A Gold 1 SEAL tripped the door mechanism, and the panels slid open. With the panels just inches apart, another SEAL ran toward the door, somersaulted past the opening, and tossed a grenade into the hall. The guy at the controls closed the panels the moment the grenade cleared.
There they go using the old dud grenade trick, I thought to myself. It was impressive the first time.
But nobody made a move for the door, and a moment later an explosion rocked the deck.
“Move it! Move it! Move it!”
The hatch slid open. A cloud of smoke rolled in. Another group of SEALs dashed into the smoke, firing blindly. Even with heat-vision technology in their visors, they would not see anything through the smoke. The heat and fire would cloud their vision.
I was in the second wave to leave. We did not fire our lasers. Had we fired, we would have been more likely to hit one of ours than theirs. We ran into the thick white smoke. If we’d had to breathe that smoke, we might have suffocated, but we had rebreathers.

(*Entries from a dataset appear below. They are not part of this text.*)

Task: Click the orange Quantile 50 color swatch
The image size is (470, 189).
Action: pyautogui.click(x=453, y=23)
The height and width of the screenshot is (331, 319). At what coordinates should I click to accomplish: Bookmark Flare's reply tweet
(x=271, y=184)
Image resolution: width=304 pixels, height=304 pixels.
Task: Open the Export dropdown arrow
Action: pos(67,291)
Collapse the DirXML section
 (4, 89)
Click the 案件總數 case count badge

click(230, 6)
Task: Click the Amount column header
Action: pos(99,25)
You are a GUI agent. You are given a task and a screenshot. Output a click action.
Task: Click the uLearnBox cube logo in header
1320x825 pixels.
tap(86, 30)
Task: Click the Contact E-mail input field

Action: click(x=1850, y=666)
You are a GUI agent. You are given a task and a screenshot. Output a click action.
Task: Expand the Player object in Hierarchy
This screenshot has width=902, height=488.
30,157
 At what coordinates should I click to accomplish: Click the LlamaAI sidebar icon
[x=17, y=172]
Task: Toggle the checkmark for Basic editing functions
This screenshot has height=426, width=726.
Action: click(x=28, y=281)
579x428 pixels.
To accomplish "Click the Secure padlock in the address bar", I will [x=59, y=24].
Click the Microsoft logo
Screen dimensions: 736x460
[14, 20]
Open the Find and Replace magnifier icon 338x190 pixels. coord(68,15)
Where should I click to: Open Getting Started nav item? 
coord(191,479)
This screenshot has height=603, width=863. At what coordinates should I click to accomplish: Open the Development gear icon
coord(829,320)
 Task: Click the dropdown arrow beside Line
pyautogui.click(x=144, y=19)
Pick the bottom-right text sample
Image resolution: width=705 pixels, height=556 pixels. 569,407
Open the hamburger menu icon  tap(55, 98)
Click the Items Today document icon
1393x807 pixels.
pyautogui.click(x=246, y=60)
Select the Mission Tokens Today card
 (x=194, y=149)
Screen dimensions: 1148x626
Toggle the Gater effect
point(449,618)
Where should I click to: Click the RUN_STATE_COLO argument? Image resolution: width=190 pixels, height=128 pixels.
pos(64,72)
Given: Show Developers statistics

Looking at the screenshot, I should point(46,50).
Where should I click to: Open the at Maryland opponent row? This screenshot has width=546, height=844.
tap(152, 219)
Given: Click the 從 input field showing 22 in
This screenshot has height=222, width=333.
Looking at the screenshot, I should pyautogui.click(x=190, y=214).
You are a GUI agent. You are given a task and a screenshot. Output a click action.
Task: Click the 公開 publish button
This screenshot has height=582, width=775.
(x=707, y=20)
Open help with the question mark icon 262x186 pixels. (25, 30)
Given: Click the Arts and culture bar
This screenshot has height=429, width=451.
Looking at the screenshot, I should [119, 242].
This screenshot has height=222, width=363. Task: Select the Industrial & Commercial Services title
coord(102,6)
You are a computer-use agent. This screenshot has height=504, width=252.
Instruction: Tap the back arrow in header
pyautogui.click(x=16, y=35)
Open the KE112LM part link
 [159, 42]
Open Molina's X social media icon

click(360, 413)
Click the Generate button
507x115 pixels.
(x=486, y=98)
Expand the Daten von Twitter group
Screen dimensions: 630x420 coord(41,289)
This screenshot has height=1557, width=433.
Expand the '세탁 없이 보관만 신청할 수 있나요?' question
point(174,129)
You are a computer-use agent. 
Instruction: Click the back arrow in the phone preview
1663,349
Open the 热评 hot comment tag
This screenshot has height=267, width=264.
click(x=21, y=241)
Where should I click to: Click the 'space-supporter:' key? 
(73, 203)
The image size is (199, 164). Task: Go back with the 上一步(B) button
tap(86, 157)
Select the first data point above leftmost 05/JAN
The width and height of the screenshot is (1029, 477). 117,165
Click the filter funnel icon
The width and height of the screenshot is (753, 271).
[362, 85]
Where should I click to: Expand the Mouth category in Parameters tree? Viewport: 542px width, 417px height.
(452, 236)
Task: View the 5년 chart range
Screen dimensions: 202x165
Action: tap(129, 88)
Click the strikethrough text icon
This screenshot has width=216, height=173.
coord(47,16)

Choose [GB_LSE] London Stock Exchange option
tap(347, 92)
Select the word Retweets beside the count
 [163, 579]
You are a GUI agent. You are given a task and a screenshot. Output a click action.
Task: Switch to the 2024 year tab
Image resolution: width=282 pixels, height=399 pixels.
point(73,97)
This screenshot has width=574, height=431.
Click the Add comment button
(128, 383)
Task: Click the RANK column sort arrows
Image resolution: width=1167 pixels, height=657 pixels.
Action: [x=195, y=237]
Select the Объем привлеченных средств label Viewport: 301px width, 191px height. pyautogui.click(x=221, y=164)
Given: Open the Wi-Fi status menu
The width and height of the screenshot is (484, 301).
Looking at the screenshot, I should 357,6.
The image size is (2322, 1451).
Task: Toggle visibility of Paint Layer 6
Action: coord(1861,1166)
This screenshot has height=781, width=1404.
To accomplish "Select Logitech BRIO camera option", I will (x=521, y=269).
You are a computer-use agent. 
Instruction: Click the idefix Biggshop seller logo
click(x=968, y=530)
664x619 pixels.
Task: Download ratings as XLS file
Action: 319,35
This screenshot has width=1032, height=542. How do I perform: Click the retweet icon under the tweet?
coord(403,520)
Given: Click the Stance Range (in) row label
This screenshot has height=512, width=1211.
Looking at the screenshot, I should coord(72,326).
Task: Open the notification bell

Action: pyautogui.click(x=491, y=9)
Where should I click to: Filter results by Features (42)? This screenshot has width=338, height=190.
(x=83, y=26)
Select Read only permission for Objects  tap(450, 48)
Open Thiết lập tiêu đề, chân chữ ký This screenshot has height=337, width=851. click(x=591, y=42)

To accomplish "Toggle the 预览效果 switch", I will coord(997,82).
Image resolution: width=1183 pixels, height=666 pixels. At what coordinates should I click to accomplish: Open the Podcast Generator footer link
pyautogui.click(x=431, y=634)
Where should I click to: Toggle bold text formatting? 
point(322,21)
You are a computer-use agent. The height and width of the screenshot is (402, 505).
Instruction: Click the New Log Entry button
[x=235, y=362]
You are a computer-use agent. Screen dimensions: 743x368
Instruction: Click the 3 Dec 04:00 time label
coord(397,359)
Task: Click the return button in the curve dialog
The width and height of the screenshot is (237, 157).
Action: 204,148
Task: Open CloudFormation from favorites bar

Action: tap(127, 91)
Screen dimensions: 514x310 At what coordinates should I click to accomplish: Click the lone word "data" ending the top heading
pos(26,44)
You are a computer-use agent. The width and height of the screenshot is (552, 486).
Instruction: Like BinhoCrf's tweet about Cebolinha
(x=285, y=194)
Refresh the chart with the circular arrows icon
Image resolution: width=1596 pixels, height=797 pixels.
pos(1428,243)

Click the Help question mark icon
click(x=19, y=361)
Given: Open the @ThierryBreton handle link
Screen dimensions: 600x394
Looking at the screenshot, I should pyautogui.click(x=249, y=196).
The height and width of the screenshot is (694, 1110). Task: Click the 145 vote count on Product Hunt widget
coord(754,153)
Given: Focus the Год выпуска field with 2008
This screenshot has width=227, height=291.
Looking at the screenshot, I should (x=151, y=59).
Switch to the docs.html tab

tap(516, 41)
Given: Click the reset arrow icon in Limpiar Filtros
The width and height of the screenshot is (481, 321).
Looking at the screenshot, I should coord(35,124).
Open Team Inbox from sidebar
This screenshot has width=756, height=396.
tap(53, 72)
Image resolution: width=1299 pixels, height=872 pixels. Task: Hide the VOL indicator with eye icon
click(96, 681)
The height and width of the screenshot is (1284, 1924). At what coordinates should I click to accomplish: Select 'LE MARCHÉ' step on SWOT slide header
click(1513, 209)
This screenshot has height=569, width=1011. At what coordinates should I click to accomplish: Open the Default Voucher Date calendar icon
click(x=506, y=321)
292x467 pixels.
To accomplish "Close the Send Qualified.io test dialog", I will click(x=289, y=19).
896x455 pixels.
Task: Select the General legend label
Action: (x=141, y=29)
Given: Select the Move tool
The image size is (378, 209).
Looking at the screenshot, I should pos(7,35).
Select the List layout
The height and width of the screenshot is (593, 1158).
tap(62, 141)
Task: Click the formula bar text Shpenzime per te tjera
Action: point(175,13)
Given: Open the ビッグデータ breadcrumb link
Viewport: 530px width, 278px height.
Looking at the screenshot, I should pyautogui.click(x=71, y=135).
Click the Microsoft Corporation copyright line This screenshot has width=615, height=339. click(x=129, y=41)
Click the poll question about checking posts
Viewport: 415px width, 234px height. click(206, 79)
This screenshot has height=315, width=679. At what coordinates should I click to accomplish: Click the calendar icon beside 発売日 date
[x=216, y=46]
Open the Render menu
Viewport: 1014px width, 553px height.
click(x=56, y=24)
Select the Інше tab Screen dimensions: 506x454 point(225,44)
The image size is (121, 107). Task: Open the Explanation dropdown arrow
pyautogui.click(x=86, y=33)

The floor was red and slick with blood. Looking down to get my balance, I saw armor boots with legs still sticking out of them. The blood looked like a bouillabaisse made with bits of armor instead of fish. The grenade tore holes in the walls.
The silver-red beam of a laser flashed past my head. I dropped to one knee, turned in the direction it had come from, and fired. I could not see the person who fired at me. He had probably not seen me, either. I did not have time to check for the kill. As I stood up to continue my charge, a SEAL slammed into my back. I felt another jolt. No doubt someone had run into him.
One of the SEALs in my group had taken a shot in the thigh as he ran through the hall. Three-quarters of the thigh had disintegrated, leaving a strap of inner thigh that looked like cooked meat. The man vacillated. When he could stand the pain, he rolled onto his stomach and shot at the Mogats. When the pain became too much, he rolled onto his side and wrapped his arms around his legs. He was in that position when a laser struck him in the back and killed him. Even in death, he never released his pistol.
Gold 2 lost four men just fighting its way out of the bridge. I did not even bother counting how many men the Mogats lost. There were dead men and body parts all along the corridor. That grenade had blown some of their men right through walls. Some had been blown into walls that did not give. Bloody starbursts outlined the spots where their bodies struck.